The Internet of Things (IoT) describes technology that enables interaction with devices through the medium of the internet.
The concept of IoT allows people to connect with the “things” in our environment. Connectivity improves awareness of our surroundings and provides a means to save time, money, be more efficient and solve a particular set of problems.
The ability to control devices in our homes with the touch of a button on our phones while miles away from home is not something that was commonplace a few decades ago. This is just one basic concept providing an introduction to IoT and its capabilities.
This article is a beginner introduction to IoT that will explain its core concepts and provide real examples of where we can see IoT in effect today. We’ll also discuss the unique challenges faced by IoT systems and envision the role IoT will play in the future technology landscape.
As a simple definition, IoT describes a network of devices connected to the internet and to each other.
As the concept of IoT continues to dominate the industry, we see more common devices becoming “connected” which is changing the way we interact with the things around us.
IoT makes objects around us “smart” with concepts such as a “smart home” or “smart city” enabled by the emergence of IoT ecosystems.
In a smart home application, someone on the bus home from work can use a mobile app to activate their home thermostat so the house will be heated to their liking on arrival.
In a smart city application, several air quality sensors can exist around the city that monitors pollution levels of the area.

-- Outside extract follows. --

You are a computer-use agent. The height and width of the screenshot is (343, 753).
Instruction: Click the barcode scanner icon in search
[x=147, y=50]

Data from these sensors can be used to plot a map of which parts of the city are facing high levels of air pollutions.
The above are examples of how connectivity between devices over the internet can transform the accessibility and efficiency in how we handle the things around us.

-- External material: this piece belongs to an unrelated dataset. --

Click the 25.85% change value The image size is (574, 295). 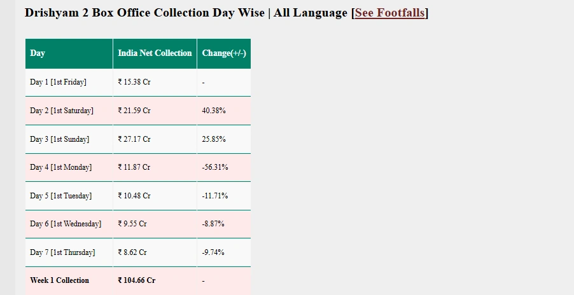[214, 139]
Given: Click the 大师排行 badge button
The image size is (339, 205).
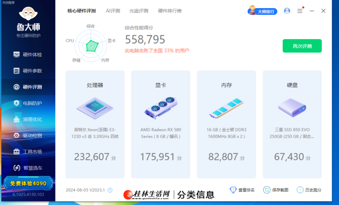Looking at the screenshot, I should coord(262,11).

An IoT network consists of one or more physical devices capable of transferring data within the network in order to obtain data or perform a certain function.
An IoT network will usually have the following main components:
These are the objects placed with the job of collecting information from our environment or performing a specific action. They can be sensors that monitor and collect data, for example, a room occupancy sensor detecting if people are in the room. Or the device can be used to provide easy access to a function, for example, all the lights in a house switching off from a single button on a mobile app.
Wireless mediums are the means that make any IoT network connected. Each device in the network possesses a method of connecting to other components of the IoT system through a wireless protocol. Forms of wireless connectivity can include Wi-Fi, Bluetooth, Cellular, Zigbee, Sub-1 GHz and so on. Any device with a form of wireless communication can become part of an IoT network.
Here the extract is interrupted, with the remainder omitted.